About N4trillion have been budgeted for subsidies in 2022.
He noted that generalized subsidies have significant negatives because they are expensive and benefit even people with upper incomes.
“When there needs to be a subsidy for either food or for fuel, it should be carefully targeted for those most in need. And we have encouraged Nigeria to rethink its subsidy effort,” he said.
The chief stated that Nigeria’s exchange rate is knotty and not as productive as it would be if there were a single exchange rate.
“The most useful thing for developing countries is to have a single exchange rate that is market-based, that is stable over long periods of time as that attracts investment and so that would help,” he said.

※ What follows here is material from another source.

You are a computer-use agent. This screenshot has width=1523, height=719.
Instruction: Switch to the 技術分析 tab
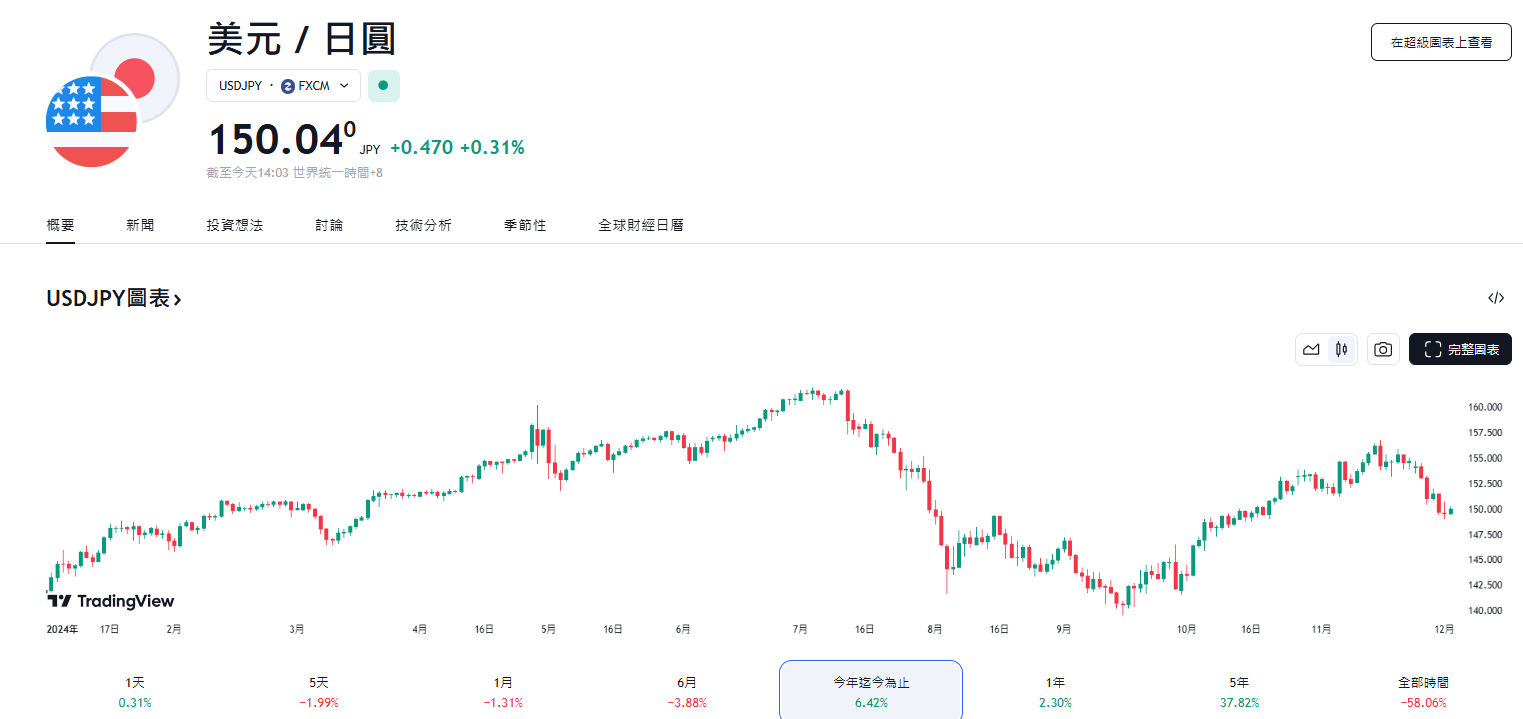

Malpass said such an approach attracts investment and also means that there is discipline within the country’s fiscal policies.
“Nigeria also has trade barriers that distort trade flows, and that could be improved substantially in order to help the people in Nigeria move forward.
“I do take note of the complicated situation that they face. There are weapons flowing in through northern Africa that find their way to non-Nigerians that create violence in Nigeria.”
Malpass, however, called for understanding of the fragility facing the world, especially the Sahel and Sub-Saharan African nations where weapons from outside the continent are “putting a grave burden on governments”.